Part II: Who Me? Litigation Budgets, Irrational Overspending

Part II: Who Me? Litigation Budgets, Irrational Overspending

We continue where we left off in the previous post, discussing familiar litigation concerns — rising eDiscovery costs, failure to preserve and increased spend — and highlighting Jay Tidmarsh’s “The Litigation Budget.” In addition to focusing on understanding decision-making and risk assessment, Tidmarsh also explores evaluating the cost of a case, too.

What should be included in budgeting from a party perspective and a court perspective? Companies looking to provide more rigor to their own cost-benefit and total cost of dispute analysis should certainly read the section on how courts might go about evaluating a budget.

“Statistical analyses of the federal docket, should determine the mean and median values at settlement (and after trial) for basic categories of cases …as well as the success rates of the cases that go to trial.”

With the emergence of alternative fee arrangements, industry discussion centers on identifying their success (or not) in curtailing costs. Equally important is the consideration of their overall effect on value of service provided. A concern of litigation budgets implementing fixed or capped fees often boils down to how the quality of work (or the experience level of the resources used by outside counsel) is affected as spend approaches budget thresholds.

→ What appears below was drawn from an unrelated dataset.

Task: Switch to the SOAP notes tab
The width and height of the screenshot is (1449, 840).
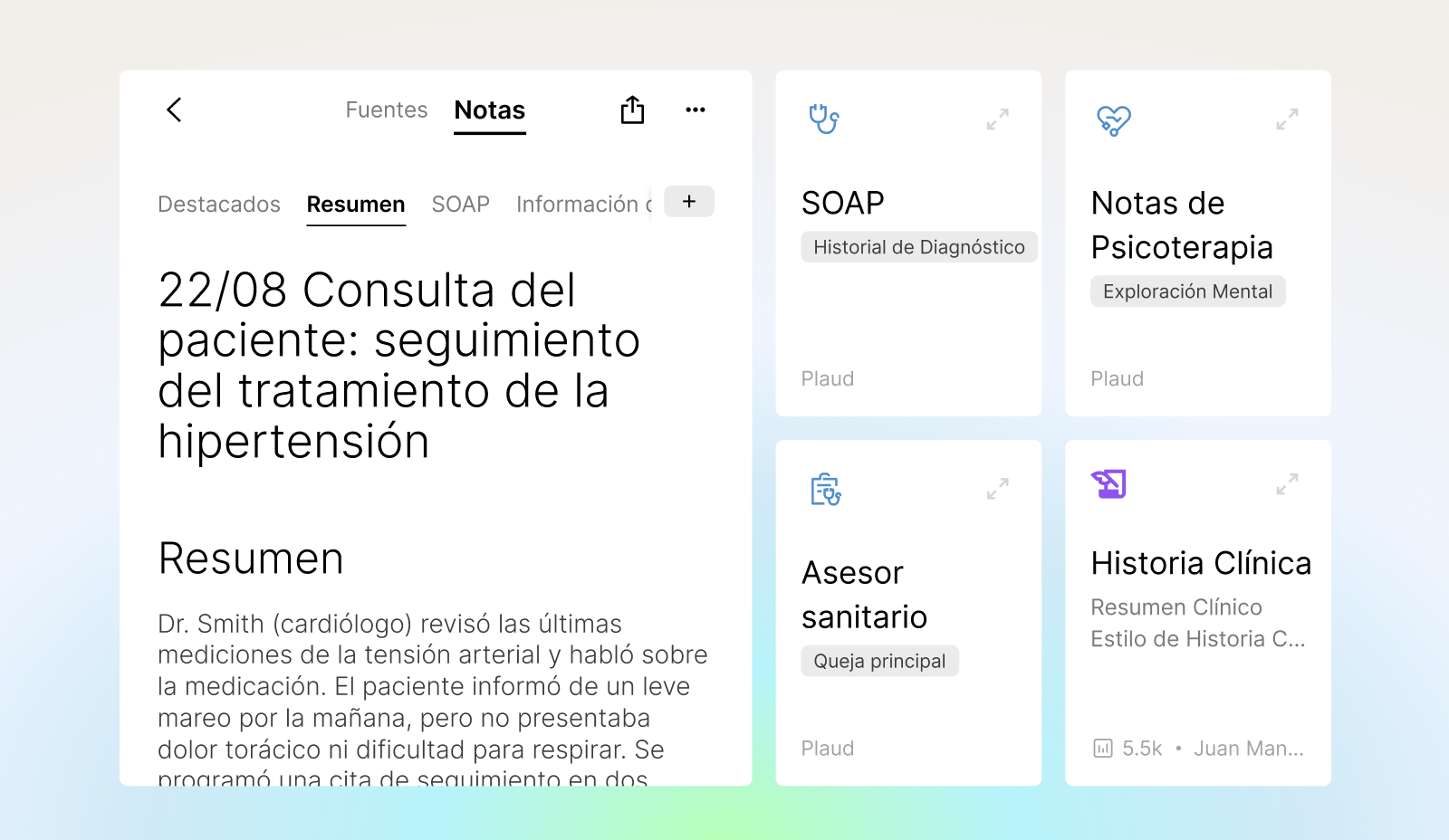Action: (x=460, y=205)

Tidmarsh discusses the sticky area of what happens to attorney fees when budgets restrict costs in the section “Objections Two: Practical Problems in Implementing Litigation Budgets, 1. Budgets and Fees.”  In one example, “The size of the fee is never the judge’s business. The judge’s only obligation is to ensure that the client pays no more than $100,000 for the case.”

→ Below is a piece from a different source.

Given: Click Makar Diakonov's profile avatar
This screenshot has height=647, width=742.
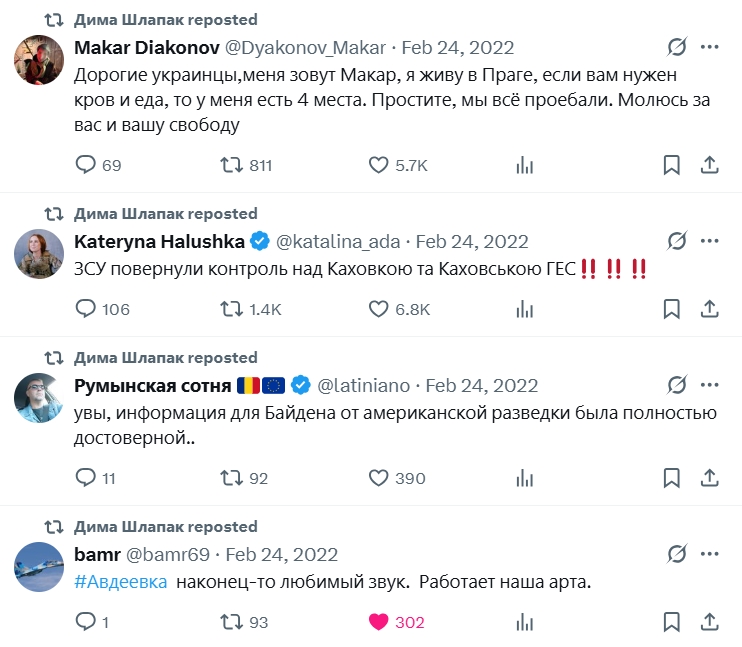Looking at the screenshot, I should pos(39,61).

Further stating that “After determining that $50,000 is a proper fee … limiting the budget to $50,000 means that these lawyers will be able to work fewer hours than their lower-rate opponent (thus limiting their effectiveness in serving their clients), or that they will need to cut their fees.”

At reduced rates, there is also nothing to prevent the firm from using less-experienced associates on the matter at the potential cost of quality of work.  These are the same concerns, however, facing corporations today when creating value-based fee arrangement and are increasingly addressed by improved monitoring and project management on the part of both client and firm.

From the societal-benefit perspective:

“For those cases in which fees drive up costs to the point that the costs exceed the social value of the lawsuit … the lawyer’s desire to work an unrestricted number of hours while charging an unrestricted rate must give way to society’s needs to use precious judicial resources in a cost-effective way.”

Tidmarsh wraps up his work with further discussion on whether such reform fits within the realm of judicial authority and constitutionality of the U.S. court system.  Even the author states that people may fall on either side of court-enforced litigation budgets reform for a variety of reasons. Overall, however, the article reads a bit like Game Theory, and how parties make decisions. But that’s why it’s interesting, and that’s why everyone should pay attention.

Author: Lindsay Stevens, Vice President of Technology, LLM, Inc.